Of course, 2009 revenues are virtually certain to be worse as both the recession and the loss of print classifieds to electronic competition continue. Fourth quarter staff cuts at Gannett and other companies reflect a calculation of what the industry can afford next year. Those cuts are too late to have much impact in 2008.
A comparison to 2007 margins is even less relevant -- a form of nostalgia for good old days, admittedly not so long ago, that are gone. When you're running a business, it doesn't much matter what you did in the past; it's all about the future.
Should Gannett have banked more in 2007 and prior years?
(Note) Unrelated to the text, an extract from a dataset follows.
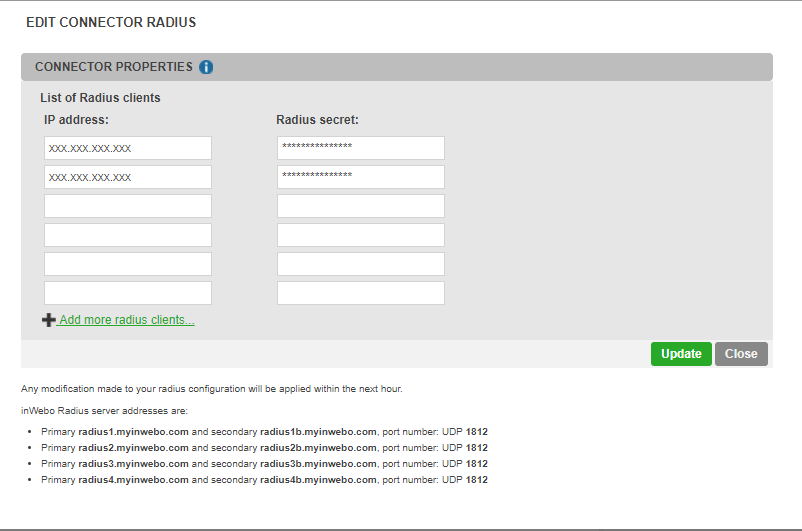This screenshot has height=531, width=802.
Task: Click the radius4b.myinwebo.com secondary server name
Action: pyautogui.click(x=318, y=480)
Well, successful businesses, unlike successful individuals, generally don't save the money they earn.
Here's what Gannett did with all that cash while the money was flowing in fast: They paid dividends to investors, now about $90 million a quarter. Comparatively little -- $122 million -- has been built up in cash reserves. Most of the rest has gone to acquisitions or startups. In the 1980s and 1990s, those were newspapers and television stations. This decade, the investments are all in digital ventures, ranging from the CareerBuilder electronic job board to Captivate, a platform for serving advertising in elevators and other public places.
Such diversification into businesses with growing revenues makes a company stronger when its core businesses are suffering.
Jim -- Maybe 'bogus' i a little strong but 'incomplete'...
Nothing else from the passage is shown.